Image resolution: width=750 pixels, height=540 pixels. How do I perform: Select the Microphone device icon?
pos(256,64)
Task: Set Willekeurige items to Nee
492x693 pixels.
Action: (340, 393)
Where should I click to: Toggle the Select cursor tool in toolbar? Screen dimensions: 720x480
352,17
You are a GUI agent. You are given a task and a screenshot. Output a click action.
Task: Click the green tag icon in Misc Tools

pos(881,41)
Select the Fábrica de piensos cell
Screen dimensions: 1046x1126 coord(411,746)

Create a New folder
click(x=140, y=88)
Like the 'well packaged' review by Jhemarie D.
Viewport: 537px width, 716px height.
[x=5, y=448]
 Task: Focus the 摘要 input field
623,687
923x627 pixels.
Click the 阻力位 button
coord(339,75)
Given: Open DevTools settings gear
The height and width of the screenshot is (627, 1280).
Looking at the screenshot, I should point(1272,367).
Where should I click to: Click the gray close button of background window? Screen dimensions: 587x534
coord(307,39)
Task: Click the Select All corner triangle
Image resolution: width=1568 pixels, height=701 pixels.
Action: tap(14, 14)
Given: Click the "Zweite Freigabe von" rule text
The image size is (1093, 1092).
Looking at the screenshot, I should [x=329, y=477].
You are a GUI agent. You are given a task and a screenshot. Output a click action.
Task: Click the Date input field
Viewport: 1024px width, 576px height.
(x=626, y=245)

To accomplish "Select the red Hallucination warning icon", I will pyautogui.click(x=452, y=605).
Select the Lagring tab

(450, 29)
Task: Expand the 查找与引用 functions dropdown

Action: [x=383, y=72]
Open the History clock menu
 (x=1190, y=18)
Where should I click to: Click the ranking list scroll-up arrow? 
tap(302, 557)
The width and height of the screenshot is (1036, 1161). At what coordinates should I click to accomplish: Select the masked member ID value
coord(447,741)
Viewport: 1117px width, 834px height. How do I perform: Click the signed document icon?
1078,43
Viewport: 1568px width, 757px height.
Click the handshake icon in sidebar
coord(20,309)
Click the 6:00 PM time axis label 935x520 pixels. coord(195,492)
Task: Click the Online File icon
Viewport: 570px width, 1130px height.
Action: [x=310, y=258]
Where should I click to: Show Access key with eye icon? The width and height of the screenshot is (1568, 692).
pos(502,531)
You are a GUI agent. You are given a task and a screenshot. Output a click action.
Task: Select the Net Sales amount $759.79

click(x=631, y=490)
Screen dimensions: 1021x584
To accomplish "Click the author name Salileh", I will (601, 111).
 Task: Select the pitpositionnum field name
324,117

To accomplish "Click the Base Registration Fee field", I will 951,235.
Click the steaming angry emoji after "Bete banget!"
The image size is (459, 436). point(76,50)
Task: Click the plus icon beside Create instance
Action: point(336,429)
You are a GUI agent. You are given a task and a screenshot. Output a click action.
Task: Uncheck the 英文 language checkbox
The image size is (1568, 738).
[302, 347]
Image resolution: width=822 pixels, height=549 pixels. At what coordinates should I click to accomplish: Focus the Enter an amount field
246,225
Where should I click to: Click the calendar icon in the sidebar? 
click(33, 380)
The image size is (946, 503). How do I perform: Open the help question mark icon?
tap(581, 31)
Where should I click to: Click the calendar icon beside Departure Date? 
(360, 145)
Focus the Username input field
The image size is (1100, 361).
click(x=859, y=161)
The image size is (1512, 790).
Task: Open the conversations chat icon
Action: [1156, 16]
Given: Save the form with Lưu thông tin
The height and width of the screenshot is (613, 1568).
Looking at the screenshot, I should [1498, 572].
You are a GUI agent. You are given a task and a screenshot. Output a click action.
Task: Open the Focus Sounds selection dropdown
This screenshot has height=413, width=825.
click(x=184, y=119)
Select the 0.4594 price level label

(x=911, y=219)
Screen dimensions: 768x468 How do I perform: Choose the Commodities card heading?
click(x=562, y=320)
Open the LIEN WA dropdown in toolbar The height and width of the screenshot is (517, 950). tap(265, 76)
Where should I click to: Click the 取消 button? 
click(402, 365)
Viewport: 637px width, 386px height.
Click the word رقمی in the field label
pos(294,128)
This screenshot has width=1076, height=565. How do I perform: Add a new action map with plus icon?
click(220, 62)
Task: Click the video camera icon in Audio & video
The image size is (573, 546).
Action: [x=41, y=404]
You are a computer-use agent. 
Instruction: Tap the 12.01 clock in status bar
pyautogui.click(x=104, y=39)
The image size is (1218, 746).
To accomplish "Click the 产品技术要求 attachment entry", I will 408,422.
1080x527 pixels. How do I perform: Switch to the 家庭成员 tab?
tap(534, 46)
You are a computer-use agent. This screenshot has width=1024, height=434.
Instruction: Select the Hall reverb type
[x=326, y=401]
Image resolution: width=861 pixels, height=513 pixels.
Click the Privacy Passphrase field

Exercise brief:
The string "computer": state how many lines above contain it, giving nothing but the number.

Your solution:
2